Hyun-woo vient de Yongdu-ri, un village rural. Bien qu'il soit le protagoniste d'une "success story de cuillère en terre" ayant terminé ses études de droit à l'Université de Séoul et devenu directeur juridique d'une grande entreprise, la réalité est loin des retournements de situation flamboyants que l'on voit dans 〈Sky Castle〉 ou 〈Le Fils Cadet d'un Chaebol〉. À la maison, il doit toujours faire attention à sa belle-famille et lutter contre l'étiquette de "provenant d'un milieu rural". Même lorsqu'il exprime son opinion lors des réunions, elle n'est pas bien reçue, et à la table, il endure un mépris subtil. Comme la famille Ki-taek dans 〈Parasite〉, Hyun-woo ressent chaque matin la barrière de classe à la table du petit déjeuner. La seule différence est qu'il vit dans un grand manoir et mange des plats français au lieu de jjapaguri.

En revanche, Hae-in est la PDG d'un grand magasin du groupe Queens et l'héritière chérie de son grand-père. Une gestionnaire froide et ambitieuse, elle vit entourée des vêtements et bijoux les plus chers au monde. C'est un personnage qui semble être une version coréenne de Miranda Priestly dans 〈Le Diable s'habille en Prada〉. Ils se sont mariés par amour, mais à un moment donné, ils sont devenus des étrangers qui passent plus de temps à demander à leur secrétaire de transmettre des messages qu'à échanger des mots. Bien qu'ils partagent le même lit, la distance entre eux est aussi grande que celle entre Séoul et Yongdu-ri.

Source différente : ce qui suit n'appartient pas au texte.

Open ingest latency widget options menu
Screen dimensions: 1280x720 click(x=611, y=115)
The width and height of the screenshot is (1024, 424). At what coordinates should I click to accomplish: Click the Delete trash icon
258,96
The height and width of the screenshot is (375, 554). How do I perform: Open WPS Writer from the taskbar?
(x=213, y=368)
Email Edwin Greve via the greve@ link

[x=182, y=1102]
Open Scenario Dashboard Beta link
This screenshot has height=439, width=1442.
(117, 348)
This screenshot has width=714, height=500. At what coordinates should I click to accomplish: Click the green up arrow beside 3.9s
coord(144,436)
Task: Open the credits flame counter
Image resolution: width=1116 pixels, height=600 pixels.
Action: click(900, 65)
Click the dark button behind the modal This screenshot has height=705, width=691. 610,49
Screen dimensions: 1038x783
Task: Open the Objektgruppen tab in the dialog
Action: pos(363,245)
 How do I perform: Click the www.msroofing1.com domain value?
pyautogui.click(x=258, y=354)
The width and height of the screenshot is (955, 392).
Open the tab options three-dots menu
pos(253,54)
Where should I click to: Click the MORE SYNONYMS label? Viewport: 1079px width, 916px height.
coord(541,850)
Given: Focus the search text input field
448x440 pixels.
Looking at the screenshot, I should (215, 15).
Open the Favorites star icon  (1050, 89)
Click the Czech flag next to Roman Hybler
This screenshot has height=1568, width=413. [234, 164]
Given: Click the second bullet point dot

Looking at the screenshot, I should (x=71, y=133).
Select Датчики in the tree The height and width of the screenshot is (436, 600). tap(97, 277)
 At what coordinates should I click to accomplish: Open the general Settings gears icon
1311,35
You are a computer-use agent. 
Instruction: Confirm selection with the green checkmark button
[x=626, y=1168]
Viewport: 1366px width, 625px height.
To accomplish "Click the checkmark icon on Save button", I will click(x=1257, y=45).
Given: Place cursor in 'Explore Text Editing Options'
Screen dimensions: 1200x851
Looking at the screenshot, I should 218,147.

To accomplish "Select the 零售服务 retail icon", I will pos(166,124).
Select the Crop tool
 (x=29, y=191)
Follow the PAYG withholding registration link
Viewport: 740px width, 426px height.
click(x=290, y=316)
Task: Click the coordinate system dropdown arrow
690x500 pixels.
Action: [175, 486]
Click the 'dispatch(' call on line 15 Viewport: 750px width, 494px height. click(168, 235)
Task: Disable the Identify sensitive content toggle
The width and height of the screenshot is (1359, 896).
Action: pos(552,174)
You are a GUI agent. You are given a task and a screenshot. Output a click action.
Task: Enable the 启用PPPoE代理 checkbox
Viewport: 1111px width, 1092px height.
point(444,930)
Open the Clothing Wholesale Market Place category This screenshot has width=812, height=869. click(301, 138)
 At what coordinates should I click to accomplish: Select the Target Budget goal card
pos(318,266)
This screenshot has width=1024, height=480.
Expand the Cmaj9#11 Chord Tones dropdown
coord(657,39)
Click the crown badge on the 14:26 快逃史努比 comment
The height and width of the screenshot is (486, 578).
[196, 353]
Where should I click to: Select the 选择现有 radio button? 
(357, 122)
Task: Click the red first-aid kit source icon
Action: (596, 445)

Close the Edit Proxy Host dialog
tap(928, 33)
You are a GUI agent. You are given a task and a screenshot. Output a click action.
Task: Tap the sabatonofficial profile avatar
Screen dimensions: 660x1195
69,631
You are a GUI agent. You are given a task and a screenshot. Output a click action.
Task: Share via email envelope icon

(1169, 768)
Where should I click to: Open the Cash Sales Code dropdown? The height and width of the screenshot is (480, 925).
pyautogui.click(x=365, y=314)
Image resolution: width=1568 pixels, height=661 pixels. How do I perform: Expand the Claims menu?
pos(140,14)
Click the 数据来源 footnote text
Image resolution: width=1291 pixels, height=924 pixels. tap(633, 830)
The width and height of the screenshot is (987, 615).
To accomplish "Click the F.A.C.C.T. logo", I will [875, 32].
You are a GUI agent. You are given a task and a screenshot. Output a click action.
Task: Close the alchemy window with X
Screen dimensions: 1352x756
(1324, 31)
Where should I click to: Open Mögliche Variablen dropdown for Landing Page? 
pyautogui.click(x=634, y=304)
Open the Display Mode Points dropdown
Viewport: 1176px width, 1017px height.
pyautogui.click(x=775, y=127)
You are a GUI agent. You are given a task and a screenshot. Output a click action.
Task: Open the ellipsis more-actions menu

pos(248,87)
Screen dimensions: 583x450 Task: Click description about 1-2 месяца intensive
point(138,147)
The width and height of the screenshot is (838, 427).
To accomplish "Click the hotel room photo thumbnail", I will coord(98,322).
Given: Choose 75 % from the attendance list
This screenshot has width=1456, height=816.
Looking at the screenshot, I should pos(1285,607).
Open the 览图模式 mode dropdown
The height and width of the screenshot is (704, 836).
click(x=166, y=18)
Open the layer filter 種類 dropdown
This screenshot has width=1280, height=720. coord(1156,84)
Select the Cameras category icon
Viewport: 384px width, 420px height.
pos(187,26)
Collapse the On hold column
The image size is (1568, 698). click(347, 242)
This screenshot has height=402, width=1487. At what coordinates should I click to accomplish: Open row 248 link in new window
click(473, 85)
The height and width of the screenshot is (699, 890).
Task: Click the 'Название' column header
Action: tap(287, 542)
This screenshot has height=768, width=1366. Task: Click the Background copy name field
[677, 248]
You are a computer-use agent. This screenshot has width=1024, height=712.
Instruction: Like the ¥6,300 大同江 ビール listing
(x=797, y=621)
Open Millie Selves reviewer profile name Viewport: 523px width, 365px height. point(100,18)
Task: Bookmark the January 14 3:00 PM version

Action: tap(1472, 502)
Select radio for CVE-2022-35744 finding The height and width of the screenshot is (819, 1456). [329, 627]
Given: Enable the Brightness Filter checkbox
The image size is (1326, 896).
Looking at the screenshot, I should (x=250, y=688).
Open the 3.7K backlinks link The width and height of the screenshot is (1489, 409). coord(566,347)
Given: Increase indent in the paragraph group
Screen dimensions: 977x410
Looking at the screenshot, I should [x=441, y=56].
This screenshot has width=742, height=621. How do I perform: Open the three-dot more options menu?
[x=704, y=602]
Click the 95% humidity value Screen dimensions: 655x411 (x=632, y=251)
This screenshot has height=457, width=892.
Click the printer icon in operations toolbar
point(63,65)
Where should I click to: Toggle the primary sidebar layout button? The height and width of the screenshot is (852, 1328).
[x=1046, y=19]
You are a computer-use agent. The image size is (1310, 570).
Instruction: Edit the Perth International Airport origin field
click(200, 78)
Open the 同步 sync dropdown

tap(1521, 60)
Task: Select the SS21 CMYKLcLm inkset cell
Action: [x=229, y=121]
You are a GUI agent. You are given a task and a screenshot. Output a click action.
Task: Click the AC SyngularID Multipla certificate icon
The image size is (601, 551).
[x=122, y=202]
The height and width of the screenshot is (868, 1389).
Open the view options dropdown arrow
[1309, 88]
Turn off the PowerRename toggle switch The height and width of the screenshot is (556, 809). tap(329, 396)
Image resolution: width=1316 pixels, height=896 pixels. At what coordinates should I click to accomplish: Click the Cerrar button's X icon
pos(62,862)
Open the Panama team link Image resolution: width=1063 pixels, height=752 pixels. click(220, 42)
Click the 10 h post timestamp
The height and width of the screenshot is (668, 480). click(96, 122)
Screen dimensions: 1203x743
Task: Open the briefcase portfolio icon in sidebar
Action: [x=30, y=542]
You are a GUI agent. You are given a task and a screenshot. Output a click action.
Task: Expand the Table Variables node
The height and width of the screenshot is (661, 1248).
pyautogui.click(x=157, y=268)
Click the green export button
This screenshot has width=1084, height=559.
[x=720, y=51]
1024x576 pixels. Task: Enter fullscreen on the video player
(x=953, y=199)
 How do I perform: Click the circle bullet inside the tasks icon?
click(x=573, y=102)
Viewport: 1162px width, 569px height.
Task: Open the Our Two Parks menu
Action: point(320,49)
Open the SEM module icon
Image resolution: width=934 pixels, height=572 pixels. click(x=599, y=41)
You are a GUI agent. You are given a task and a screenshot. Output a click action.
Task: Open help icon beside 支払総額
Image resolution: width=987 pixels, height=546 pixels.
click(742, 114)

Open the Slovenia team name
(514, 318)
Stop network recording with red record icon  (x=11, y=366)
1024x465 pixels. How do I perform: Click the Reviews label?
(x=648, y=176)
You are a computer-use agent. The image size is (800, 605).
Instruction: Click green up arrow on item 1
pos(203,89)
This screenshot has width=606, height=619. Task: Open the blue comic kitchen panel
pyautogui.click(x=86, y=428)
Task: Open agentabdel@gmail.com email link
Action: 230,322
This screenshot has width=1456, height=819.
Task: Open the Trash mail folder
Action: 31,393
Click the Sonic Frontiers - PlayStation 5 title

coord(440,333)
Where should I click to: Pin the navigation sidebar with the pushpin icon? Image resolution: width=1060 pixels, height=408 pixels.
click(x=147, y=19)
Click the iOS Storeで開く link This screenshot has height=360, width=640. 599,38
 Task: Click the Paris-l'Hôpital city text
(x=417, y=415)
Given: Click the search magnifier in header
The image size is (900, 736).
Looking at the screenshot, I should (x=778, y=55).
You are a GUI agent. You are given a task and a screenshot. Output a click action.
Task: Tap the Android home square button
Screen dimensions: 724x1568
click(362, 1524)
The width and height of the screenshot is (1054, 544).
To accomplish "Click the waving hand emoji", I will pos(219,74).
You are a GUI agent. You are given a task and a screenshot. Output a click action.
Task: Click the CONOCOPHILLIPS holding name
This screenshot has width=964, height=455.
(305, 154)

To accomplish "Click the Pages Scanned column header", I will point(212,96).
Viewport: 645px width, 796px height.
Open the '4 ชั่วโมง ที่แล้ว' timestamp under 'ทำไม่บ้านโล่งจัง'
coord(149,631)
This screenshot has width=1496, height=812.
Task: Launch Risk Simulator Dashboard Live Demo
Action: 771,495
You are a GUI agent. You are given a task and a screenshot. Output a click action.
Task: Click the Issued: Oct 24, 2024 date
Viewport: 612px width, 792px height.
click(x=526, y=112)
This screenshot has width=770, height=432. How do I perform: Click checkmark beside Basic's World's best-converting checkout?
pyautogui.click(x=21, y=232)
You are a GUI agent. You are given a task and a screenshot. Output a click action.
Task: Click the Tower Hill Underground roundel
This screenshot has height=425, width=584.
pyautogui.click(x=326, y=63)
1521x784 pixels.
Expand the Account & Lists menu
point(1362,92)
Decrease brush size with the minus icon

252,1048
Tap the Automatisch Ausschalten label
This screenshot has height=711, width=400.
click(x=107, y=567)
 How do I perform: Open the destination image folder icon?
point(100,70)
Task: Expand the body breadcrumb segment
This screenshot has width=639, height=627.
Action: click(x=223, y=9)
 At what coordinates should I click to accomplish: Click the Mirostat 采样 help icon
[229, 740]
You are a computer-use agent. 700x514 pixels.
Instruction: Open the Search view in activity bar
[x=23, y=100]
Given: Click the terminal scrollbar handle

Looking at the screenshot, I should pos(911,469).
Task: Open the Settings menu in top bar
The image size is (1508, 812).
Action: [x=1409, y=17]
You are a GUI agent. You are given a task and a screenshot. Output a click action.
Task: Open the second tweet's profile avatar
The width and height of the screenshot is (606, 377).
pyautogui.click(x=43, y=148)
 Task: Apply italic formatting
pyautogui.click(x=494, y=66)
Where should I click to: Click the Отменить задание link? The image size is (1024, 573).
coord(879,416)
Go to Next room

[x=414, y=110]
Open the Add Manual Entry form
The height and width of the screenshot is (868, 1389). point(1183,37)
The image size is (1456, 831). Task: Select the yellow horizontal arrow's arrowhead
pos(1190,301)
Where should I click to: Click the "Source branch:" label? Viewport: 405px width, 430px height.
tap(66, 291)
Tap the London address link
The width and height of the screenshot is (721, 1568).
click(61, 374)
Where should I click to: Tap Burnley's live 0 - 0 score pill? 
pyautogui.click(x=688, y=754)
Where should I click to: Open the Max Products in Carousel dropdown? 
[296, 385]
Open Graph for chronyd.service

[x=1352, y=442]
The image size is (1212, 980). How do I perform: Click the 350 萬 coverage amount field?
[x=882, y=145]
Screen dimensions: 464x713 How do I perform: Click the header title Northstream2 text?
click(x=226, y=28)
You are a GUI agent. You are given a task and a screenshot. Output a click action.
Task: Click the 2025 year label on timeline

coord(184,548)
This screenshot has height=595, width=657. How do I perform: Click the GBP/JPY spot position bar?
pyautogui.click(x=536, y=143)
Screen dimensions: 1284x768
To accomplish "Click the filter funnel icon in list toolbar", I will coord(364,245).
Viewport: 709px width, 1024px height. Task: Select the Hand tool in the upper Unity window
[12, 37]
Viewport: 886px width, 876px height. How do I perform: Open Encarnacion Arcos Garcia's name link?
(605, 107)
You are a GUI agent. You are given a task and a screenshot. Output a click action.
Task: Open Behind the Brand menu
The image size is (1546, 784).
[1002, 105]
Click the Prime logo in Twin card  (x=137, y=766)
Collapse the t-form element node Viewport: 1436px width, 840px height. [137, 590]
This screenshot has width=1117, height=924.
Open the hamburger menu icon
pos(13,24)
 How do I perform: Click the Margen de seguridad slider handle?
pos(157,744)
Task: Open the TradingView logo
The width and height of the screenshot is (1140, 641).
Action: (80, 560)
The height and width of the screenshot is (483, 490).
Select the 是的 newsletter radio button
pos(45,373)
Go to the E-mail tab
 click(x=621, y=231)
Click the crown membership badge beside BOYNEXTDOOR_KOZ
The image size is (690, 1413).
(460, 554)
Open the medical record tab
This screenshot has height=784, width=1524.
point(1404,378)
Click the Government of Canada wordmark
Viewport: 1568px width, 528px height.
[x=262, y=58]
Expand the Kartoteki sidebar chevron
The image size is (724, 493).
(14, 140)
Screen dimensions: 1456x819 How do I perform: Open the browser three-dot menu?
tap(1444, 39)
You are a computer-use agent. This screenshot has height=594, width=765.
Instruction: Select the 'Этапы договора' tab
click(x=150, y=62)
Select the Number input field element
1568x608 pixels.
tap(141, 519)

Ainsi, le mot que Hyun-woo pense le plus souvent n'est pas l'amour, mais "divorce". Il consulte prudemment son ami d'université, Kim Yang-ki (Moon Tae-yu), un avocat spécialisé dans les divorces. Comme Charlie et Nicole dans 〈Marriage Story〉, il imagine deux personnes qui s'aimaient autrefois partageant leurs biens et leurs émotions sur des documents. Tout en organisant mentalement les conditions du divorce, il retourne chez lui et, par habitude, s'inquiète des heures supplémentaires de Hae-in et achète des médicaments lorsqu'elle dit qu'elle ne se sent pas bien, ce qui le rend confus. L'amour s'est-il vraiment refroidi, ou les blessures et les malentendus se sont-ils accumulés, le faisant se perdre ? Comme une photo coincée entre des étagères anciennes, ses émotions sont-elles également coincées quelque part, introuvables ?

Cet équilibre précaire s'effondre complètement avec un diagnostic. Un jour, Hae-in reçoit un verdict cruel à l'hôpital : "tumeur cérébrale, pronostic mauvais". Le mot "terminal" ne sort même pas de sa bouche, et elle essaie de supporter seule la vérité, cachant même la réalité à sa famille. Comme Ji-an dans 〈Mon Oncle〉 cachant les traces de violence, Hae-in embrasse seule l'ombre de la mort. Mais Hyun-woo remarque bientôt les signes inquiétants de sa femme. Des maux de tête inexpliqués, des erreurs, des évanouissements soudains. Le regard du mari, qui ne peut que voir la personne froide et parfaite se briser peu à peu, change à partir de ce moment. Le désir de "devoir divorcer" commence à osciller entre la culpabilité et l'amour, se transformant en un équilibre précaire.

Pendant ce temps, une autre guerre éclate à l'intérieur du chaebol. L'expert en investissement Yoon Eun-sung (Park Sung-hoon), un ancien ami d'enfance de Hae-in et originaire de Wall Street, apparaît, révélant lentement un complot d'acquisition visant le groupe Queens. Eun-sung agit comme un soutien solide et un ami doux en surface, mais ses véritables intentions sont très différentes. Comme Frank Underwood dans 〈House of Cards〉, il cache une lame derrière son sourire calculé. En stimulant habilement la vanité et le désir de la famille Hong, y compris le couple Hong Soo-cheol (Kwak Dong-yeon) et Cheon Da-hye (Lee Joo-bin), il se prépare à bouleverser la structure des actions et le pouvoir du groupe. Sa présence, qui tourne autour de Hae-in, crée une nouvelle fissure dans leur relation déjà fragile. L'amour, le complot, la jalousie et la trahison bouillonnent dans une seule marmite, ce qui est typique d'une recette de drame, mais cette œuvre cuisine les ingrédients d'une manière légèrement différente.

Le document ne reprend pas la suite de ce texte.